Lors d'une rencontre dans le cadre des JTC, ce sont des professionnels qui ont parlé de la création de ce manifeste qui a changé le visage du théâtre tunisien, cinquante ans plus tôt.
C’est dans l’enceinte de la salle des conférences, très peu éclairée « Malawi », à l ’Africa, que s’est tenue une rencontre - débat sur le « manifeste des onze » qui a fortement imprégné l’histoire du théâtre tunisien. Devant une vingtaine de participants, Lassaad Jammousi, président des Journées Théâtrales de Carthage, accompagné de Ali Louati et de Fradj Chouchane, porte – parole du groupe du Manifeste se sont, exprimés sur la création de ce traité, cinquante ans plutôt …
Outre l’aspect humain qui les a réunis, Chouchane, le plus âgé de cette poignée de jeunes tunisiens autrefois révolutionnaires, retrace au public le cheminement d’une révolution théâtrale historique, avec ses collègues, alors étudiants de la première école de théâtre dans le pays. Tous, y compris Moncef Souissi, décédé récemment, étaient influencés par l’école de Bertolt Brecht et celle de William Shakespeare. Ensemble, ils ont transgressé le théâtre classique de son maître Ali Ben Ayed, en 1966.
Avec l’implication des jeunes de sa génération et le soutien de certains sympathisants dont Tawfik Jebali, Abdelraouf Basti, Hichem Rostom, Naceur Chemam, Taoufik Guiga, ils ont lancé les prémices d’un théâtre nouveau, aux allures révolutionnaires.
Fradj Chouchane se remémore de l’époque et plus précisément, des circonstances ou a été conçu ce manifeste qui a vu le jour dans un contexte historique glissant durant lequel la Tunisie post-indépendante commençait à peine à s’ériger. Même à l'échelle du monde, l'époque était sans cesse en effervescence.
Toute la clique se réunissait, durant pas moins d’une semaine, à l’ancien café du « capitole » ou au « Studio 38 », situé en plein cœur de Tunis. Ils décortiquaient l’actualité nationale ou internationale, débattaient, s’échangeaient des idées à n’en plus finir. Rassemblés tous par un seul rêve : cette envie pressante de rénover. Une jeunesse qui aspirait à un changement radical grâce au 4ème art, celui de « la représentation » par excellence. Un miroir social qui permet à ses adeptes de mieux cerner les failles d’une société en construction.
Les signataires du « manifeste » étaient issus de la première école de théâtre dans le pays, le premier établissement qui enseignait toutes les ficelles du métier dont la réalisation, la direction d’acteur etc Ces adhérents et supporters étaient profondément alimentés par l’actualité mondiale : la guerre du Vietnam, le conflit israélo-palestinien, l’Apartheid, mai 68 et les révolutions estudiantines à caractère culturelle et artistique.

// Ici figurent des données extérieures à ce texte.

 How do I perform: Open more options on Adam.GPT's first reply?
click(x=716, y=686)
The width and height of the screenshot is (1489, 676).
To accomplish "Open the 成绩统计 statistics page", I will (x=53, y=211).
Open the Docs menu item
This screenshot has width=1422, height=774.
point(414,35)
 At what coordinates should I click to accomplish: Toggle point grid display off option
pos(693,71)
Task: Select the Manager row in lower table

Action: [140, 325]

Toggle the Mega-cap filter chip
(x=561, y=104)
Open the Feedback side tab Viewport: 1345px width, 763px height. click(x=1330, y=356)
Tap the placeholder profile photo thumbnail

« On était forcément au courant de ce qui se passait au quatre coins du monde ». Se souvient Chouchane, qui, la même année, a fini par réadapter une célèbre pièce de théâtre "brechtienne" en langue arabe. Un travail honorable, qui leur a valu, à sa troupe et à lui, maintes récompenses, dont la principale était ce voyage d’une vie à Avignon, cette ville française qui abrite l’un des plus grands festivals de théâtre européens. Sur place, ont succédé des rencontres qui ont changé le cour de leur vie : George Wilson, Roger Planchon, Jean Vilar, Boris Béjart, entre autres.
Fortement secoués après cette virée, une révolution culturelle devait absolument remédier à un théâtre tunisien précaire, fortement sclérosé par l’école archaïque de Ben Ayed, qui prônait des valeurs bourgeoises et été considérée comme « élitiste », d’où ce différend d’envergure qui l’a opposé aux « jeunes loups ».
Il n’y avait plus de doute, la révolution était en marche et s’apprêtait à permettre « au théâtre de l’heure » d’émerger, composé de 30 adhérents, chaperonnés par Samir Ayedi, qui ne faisait pas parti des « Onze ». Le manifeste commençait par et « si nous parlions théâtre, et si nous faisions du théâtre… » ; Une incitation directe à un dynamisme inédit.
Une page nouvelle commençait alors dans l’histoire du théâtre tunisien… Ces « Grands papas » étaient porteurs d’un changement, d’un souffle nouveau, qui aurait très bien pu aboutir à une révolution culturelle plus approfondie.